X_scores_z <- scale(scores[, c("O","C","E","A","N")])
d_scores <- dist(X_scores_z, method = "euclidean")
hc_scores <- hclust(d_scores, method = "ward.D2")
  1. Wenn Sie den eben erzeugten Code rendern, passiert nichts Sichtbares. Damit Sie das Ergebnis der Clusterbildung sehen, geben Sie über die Funktion plot() ein Dendrogramm aus (plot() kann noch viele weitere Dinge anzeigen, nicht nur Dendrogramme). Achten Sie auf den grundlegenden Mechanismus: das Ergebnis der CA steckt in der Variablen hc_scores; plot() stellt den Inhalt der Variablen nur dar (mit ein paar Optionen, die - abgesehen von der Beschriftung - uninteressant sind).
# Dendrogramm
plot(hc_scores, labels = scores$Character, main = "Dendrogramm: Comic-Persönlichkeiten (Big5)",
     xlab = "", sub = "", cex = 0.9, hang = -1)

  1. Welche Cluster gibt es nun? Das hängt von unseren Anforderungen ab und davon, ob wir wenige große oder viele kleine Cluster wollen. Extremwerte sind ein Cluster mit allen Elementen oder ein Cluster für jedes Element.

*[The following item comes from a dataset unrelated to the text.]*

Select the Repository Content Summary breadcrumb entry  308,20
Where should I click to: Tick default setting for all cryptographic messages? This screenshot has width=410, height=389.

    Dazu ein paar Testfragen:
  1. Wer ist im zweiten Cluster bei einer 2-Cluster-Lösung?

  2. Welche Figur ist am ehesten ein Ausreißer?

  3. Welche Figuren sind sich laut Dendrogramm am ähnlichsten (haben die geringste räumliche Distanz)?

  4. Wie sieht eine 4-Cluster-Lösung aus?

5.1.2 Profildiagramme

Wir wollen uns nun ansehen, wie sich die einzelnen Cluster voneinander unterscheiden. Dazu erstellen wir sog. Profildiagramme. Für jede Dimension (bei uns: Persönlichkeitsdimension) gibt die Höhe des Balkens an, wie stark im Vergleich zum Durchschnitt ausgeprägt ist.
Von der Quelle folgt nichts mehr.